Candy and I joined Amazon with our blankets, food and wine. She had arrived ahead of us and was already sitting with other friends of mine, most of whom knew Candy, either in person or for one of her many infamous stories. Candy shovelled olives for a second time on this day, this time into her throat. A pint of olives and feta was gone before I could empty the Safeway bag. Satisfied that I didn’t want any olives anyway I dug into the wine, brie, pate and the artisan loaf which smelled divine. No power on earth can satisfy a man more earnestly than the smell of fresh baked bread.
Having fed ourselves and having made a small dent in the wine, Candy and I agreed to take a walk around the field to see who else we knew. In the expensive seats at the middle of the field sat Johnathan Baker Smith, who was the first recognizable fellow we came across. He was an older, benevolent and well-to-do gentleman who kept the most extraordinary company, most notably beautiful women. I was aware that Candy had been part of his entourage for a while but was not any longer. I can only assume that she breached some sort of social contract, and perhaps ditched him at events as she did everyone else at everything else she ever attended.
Nonetheless, he was polite and introduced us to his current entourage, which was a mixture of beauty and power with few of them possessing both. We wandered a little further and found more mutual friends; Michelle, Sandy, “other” Amy, Angelica and a couple of women I didn’t know… yet. Candy, upon seeing her collection of old friends, groaned heavily and lamented that we had already made the mistake of sitting ourselves with Amazon. She pointed out that sitting with these friends would be a far superior way to spend the afternoon and that we should fetch our things at once. I replied that it was best not to slight anyone and that we would all be at the dance together anyway, besides we still have more of the field to tour.
I didn’t see much more of Candy for the rest of the evening and what I did see, I wish I hadn’t. Before we could get more than a few steps from Michelle and her group, a young and broad-shouldered photographer had caught Candy’s eye. Candy wanted to stay and be photographed with her new friend and I insisted that she wait until we had toured the field. It was folly to argue. Candy gushed over her new find and would not leave his side. Michelle rose to the occasion and agreed to walk with me around the field in Candy’s place, to see who we could see.
The rest of the Candy encounters for the evening were fleeting. I saw her offering the last of my brie and pate to young men around the field. She stopped by me briefly to light the votive candle and say a prayer for our friendship. Later I saw her dancing with the photographer. Lastly, she said she was taking a quick walk to the beach. I waited. The band finished playing. They turned out the lights. Candy was gone. I phoned and texted. Gone.
Driving home was much faster. No strained conversation. No need to bite my tongue. I plugged in my audio book and let it take me back to Ancient Greece while I carefully managed the road home. It’s most of the way across the island from North Shore to Hawaii Kai. On this part of my vacation, I was staying at a girlfriend’s house, who was out of town on business. Tired from the day and perplexed by Candy’s antics I undressed and climbed into bed with my book still blaring the exploits of the Spartans and Athenians into my brain.
Just a little before midnight I stirred… phone. Again it went and again: Then a text. Candy, I thought. What could she possibly want at this hour? I didn’t recognize the number and picked up, maybe it was a real emergency, I thought foolishly. No, it was Candy.
“You have my keys and my phone and my laptop in your car!” She cried.
“I don’t care, it’s late. Call me tomorrow. I’m in bed.”

- _ACTIONS TO TAKE_
A - Answer these questions about the story of the evening with Candy:
(i) What was gone before the narrator could empty the Safeway bag?
(ii) Who was the first recognizable person the narrator and Candy came across on their walk around the field?
(iii) Whose house was the narrator staying at on this part of the vacation?
B - Repeat the story of the evening with Candy word for word, everything from "Driving home was" down to "into my brain.".
C - Carry on the story of the evening with Candy, starting after its last line.

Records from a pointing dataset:
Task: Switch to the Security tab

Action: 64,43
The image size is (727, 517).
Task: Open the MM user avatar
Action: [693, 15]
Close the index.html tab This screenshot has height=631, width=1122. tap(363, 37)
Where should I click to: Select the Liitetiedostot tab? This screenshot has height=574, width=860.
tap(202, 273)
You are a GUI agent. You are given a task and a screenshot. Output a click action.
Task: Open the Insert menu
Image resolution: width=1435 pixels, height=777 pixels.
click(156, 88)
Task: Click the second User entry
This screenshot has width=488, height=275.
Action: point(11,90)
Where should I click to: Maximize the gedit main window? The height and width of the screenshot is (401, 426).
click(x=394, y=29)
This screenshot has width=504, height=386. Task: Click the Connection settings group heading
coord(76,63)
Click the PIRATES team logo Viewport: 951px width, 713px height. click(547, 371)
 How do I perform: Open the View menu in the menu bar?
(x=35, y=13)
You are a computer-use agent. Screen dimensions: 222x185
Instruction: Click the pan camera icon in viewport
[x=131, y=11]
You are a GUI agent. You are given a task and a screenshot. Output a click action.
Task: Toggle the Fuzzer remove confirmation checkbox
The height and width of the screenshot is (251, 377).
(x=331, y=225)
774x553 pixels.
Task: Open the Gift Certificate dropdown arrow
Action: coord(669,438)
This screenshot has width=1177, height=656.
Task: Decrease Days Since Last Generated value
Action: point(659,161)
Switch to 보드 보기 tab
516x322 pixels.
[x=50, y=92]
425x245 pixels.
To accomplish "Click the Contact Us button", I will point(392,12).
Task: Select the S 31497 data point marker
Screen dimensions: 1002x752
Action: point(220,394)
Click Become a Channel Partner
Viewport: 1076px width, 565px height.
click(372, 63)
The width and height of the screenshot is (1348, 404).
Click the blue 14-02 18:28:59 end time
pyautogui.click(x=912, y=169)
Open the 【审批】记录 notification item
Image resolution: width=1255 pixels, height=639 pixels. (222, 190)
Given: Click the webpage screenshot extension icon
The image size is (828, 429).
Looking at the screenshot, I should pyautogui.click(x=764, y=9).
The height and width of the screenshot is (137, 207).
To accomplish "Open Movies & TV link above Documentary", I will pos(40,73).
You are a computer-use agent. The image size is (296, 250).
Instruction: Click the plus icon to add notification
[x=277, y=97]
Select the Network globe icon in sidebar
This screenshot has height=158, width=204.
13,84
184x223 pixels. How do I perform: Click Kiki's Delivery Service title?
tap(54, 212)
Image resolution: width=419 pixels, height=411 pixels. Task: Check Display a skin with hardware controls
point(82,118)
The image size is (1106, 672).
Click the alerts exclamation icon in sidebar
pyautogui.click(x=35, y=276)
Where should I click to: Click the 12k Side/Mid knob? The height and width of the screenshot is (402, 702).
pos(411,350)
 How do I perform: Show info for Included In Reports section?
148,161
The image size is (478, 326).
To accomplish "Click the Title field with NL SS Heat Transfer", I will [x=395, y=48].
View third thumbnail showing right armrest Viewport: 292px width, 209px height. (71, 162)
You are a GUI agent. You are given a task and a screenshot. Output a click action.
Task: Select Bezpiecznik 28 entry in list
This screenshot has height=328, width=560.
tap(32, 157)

- _ANSWERS TO EACH TASK_
A -
(i) A pint of olives and feta
(ii) Johnathan Baker Smith
(iii) A girlfriend's house, while she was out of town on business

B -
Driving home was much faster. No strained conversation. No need to bite my tongue. I plugged in my audio book and let it take me back to Ancient Greece while I carefully managed the road home. It’s most of the way across the island from North Shore to Hawaii Kai. On this part of my vacation, I was staying at a girlfriend’s house, who was out of town on business. Tired from the day and perplexed by Candy’s antics I undressed and climbed into bed with my book still blaring the exploits of the Spartans and Athenians into my brain.

C -
I was really upset at the combination of being ditched when she knew I’d have to be summoned in the middle of the night. Perhaps I was more upset than I am used to being, but I was not about to get dressed and drive out to deliver her things. I was in for the night.
The phone rang again. I was livid.
“I told you that I’ll give you your shit tomorrow. Goodbye.”
Still lying naked on the bed, on top of the covers, listening to the stories of ancient Greek battles, I fell half asleep. But before my head fell to the mattress, the door kicked open: Candy. She walked in resolutely and started sifting through my clothes, taking the car keys from my pants. Her new photographer boyfriend came in behind her. I told her to “fuck off” and get out of my room. She did, with the keys, but not before her new friend suggested that the three of us all get naked and have a good time together.
Pissed off, though strangely flattered by the offer, I called 911. 911 is very complicated when you are in a situation and have a cell phone. I think it’s a better thing for when you have all your information written down and have a lot of time to talk to the police. It’s the kind of thing that you can do much after a crime is committed, but not during a crime. The police wanted my address. I can’t even pronounce the name of the stupid highway in Hawaii Kai. It has to be 240 syllables.
“This is a waste of time, isn’t it?” I challenged the dispatcher and then hung up.
When the boyfriend had left the room, I donned a towel and walked outside to see what Candy was doing. It looked like she was only taking her things from my car and I demanded the keys back. I was glad I went, she had already lost them. They turned up under the seat and keys in one hand and towel in the other; I retreated back to my room. There was nothing to say to her.
The next day was a new day. I wasn’t sure what to do about Candy, but my usual method is just to forgive and forget. Honestly, there is no way to forget a Candy story and anyone who knows one can tell you how memorable they are. I forgive, and pretend to forget. I think she pretends to forget too if she doesn’t rather delude herself into a completely different version of a story that defies the eyewitness testimony of over a dozen people complete with pictures on facebook.
Oh, I forgot about facebook. I checked it to see if there were new pictures of me after a gathering from a few nights earlier. The pictures were there and I thought about one of the new friends in the group that I happened to have sat next to; Nicole. She had mentioned that evening that she had also met Candy on a previous occasion. “Small island.” I thought.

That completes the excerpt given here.